(Entries taken from a collection)
###

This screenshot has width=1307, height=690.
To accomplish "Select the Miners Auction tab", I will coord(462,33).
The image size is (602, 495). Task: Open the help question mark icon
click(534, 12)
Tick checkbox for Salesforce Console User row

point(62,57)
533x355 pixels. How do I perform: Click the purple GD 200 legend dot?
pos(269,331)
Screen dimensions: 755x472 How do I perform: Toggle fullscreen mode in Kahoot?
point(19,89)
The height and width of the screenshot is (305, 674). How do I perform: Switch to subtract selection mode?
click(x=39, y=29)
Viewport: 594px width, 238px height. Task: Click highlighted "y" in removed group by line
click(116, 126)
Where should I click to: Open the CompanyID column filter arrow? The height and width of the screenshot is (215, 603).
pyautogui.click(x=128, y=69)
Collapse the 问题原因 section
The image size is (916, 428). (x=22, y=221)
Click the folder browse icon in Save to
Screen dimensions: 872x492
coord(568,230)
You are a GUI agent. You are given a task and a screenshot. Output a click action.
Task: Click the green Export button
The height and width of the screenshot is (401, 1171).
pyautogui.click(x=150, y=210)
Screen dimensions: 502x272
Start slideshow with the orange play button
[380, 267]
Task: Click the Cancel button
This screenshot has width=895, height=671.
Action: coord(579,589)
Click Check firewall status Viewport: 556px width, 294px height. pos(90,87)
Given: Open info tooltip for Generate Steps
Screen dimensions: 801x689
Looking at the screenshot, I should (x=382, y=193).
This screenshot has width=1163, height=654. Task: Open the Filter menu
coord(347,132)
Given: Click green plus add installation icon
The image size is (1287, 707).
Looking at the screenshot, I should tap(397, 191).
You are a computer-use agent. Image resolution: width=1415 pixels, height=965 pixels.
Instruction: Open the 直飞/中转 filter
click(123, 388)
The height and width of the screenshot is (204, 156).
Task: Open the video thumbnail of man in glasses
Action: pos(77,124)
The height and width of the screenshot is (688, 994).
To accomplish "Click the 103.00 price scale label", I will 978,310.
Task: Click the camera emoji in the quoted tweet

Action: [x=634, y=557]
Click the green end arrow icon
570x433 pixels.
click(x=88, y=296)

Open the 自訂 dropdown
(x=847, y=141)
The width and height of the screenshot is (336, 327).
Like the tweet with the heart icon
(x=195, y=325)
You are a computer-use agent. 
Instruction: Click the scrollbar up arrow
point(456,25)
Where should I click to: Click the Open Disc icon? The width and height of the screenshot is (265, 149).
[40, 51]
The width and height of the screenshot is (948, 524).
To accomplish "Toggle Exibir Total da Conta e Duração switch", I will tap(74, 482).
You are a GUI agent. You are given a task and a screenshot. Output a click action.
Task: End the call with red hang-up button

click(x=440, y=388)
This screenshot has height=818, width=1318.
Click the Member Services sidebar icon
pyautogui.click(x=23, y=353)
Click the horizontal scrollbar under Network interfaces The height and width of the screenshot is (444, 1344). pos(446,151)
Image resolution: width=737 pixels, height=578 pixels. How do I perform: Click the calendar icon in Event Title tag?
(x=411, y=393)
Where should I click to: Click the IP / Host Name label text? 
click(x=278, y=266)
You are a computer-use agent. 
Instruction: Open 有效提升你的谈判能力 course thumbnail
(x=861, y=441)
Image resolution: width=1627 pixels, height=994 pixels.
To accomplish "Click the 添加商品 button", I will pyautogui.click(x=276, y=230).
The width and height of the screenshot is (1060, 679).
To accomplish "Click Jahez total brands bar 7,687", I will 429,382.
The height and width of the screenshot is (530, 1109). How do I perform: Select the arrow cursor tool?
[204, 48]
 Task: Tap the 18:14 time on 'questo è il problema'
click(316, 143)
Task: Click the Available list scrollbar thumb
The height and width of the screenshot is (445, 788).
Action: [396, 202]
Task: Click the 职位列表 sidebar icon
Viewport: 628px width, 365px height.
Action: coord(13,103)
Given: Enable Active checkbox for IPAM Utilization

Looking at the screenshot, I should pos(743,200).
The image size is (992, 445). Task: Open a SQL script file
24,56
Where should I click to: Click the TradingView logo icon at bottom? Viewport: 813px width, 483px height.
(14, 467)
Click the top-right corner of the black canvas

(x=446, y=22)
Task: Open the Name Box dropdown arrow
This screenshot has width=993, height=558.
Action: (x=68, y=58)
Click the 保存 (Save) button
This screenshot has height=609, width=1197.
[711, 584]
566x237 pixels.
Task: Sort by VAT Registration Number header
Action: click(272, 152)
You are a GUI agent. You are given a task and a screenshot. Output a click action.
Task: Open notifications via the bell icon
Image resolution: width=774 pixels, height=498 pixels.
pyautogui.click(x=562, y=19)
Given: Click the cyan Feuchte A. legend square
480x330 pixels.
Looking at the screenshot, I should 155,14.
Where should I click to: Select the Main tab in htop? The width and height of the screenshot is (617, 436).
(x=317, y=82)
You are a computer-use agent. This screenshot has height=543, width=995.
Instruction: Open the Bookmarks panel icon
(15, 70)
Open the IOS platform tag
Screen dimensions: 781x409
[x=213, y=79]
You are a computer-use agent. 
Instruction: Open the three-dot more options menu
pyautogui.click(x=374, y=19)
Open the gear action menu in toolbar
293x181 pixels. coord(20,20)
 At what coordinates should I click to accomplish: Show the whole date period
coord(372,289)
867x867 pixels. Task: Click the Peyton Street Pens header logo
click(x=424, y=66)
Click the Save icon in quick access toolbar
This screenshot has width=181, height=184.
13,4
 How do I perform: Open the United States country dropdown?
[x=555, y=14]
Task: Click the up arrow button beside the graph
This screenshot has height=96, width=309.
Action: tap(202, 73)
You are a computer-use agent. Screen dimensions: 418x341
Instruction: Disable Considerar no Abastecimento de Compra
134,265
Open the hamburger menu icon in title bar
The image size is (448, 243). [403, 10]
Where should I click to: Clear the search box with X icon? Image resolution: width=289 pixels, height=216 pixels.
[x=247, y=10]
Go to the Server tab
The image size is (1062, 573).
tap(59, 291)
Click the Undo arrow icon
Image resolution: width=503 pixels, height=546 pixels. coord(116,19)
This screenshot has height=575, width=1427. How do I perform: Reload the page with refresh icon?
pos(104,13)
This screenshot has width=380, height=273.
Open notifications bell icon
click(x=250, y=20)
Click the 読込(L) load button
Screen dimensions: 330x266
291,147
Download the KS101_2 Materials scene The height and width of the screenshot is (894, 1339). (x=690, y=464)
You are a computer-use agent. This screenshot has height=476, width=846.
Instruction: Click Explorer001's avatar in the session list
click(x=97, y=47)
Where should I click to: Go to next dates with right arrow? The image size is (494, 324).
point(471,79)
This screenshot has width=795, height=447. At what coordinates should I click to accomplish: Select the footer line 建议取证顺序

###

(Task brief)
Beginning with the first line above, could you copy every line exactly, up to and including the one with "The width and height of the screenshot is (336, 327)."?

(Answer to the exercise)
This screenshot has width=1307, height=690.
To accomplish "Select the Miners Auction tab", I will coord(462,33).
The image size is (602, 495). Task: Open the help question mark icon
click(534, 12)
Tick checkbox for Salesforce Console User row

point(62,57)
533x355 pixels. How do I perform: Click the purple GD 200 legend dot?
pos(269,331)
Screen dimensions: 755x472 How do I perform: Toggle fullscreen mode in Kahoot?
point(19,89)
The height and width of the screenshot is (305, 674). How do I perform: Switch to subtract selection mode?
click(x=39, y=29)
Viewport: 594px width, 238px height. Task: Click highlighted "y" in removed group by line
click(116, 126)
Where should I click to: Open the CompanyID column filter arrow? The height and width of the screenshot is (215, 603).
pyautogui.click(x=128, y=69)
Collapse the 问题原因 section
The image size is (916, 428). (x=22, y=221)
Click the folder browse icon in Save to
Screen dimensions: 872x492
coord(568,230)
You are a GUI agent. You are given a task and a screenshot. Output a click action.
Task: Click the green Export button
The height and width of the screenshot is (401, 1171).
pyautogui.click(x=150, y=210)
Screen dimensions: 502x272
Start slideshow with the orange play button
[380, 267]
Task: Click the Cancel button
This screenshot has width=895, height=671.
Action: coord(579,589)
Click Check firewall status Viewport: 556px width, 294px height. pos(90,87)
Given: Open info tooltip for Generate Steps
Screen dimensions: 801x689
Looking at the screenshot, I should (x=382, y=193).
This screenshot has width=1163, height=654. Task: Open the Filter menu
coord(347,132)
Given: Click green plus add installation icon
The image size is (1287, 707).
Looking at the screenshot, I should tap(397, 191).
You are a computer-use agent. Image resolution: width=1415 pixels, height=965 pixels.
Instruction: Open the 直飞/中转 filter
click(123, 388)
The height and width of the screenshot is (204, 156).
Task: Open the video thumbnail of man in glasses
Action: pos(77,124)
The height and width of the screenshot is (688, 994).
To accomplish "Click the 103.00 price scale label", I will 978,310.
Task: Click the camera emoji in the quoted tweet

Action: [x=634, y=557]
Click the green end arrow icon
570x433 pixels.
click(x=88, y=296)

Open the 自訂 dropdown
(x=847, y=141)
The width and height of the screenshot is (336, 327).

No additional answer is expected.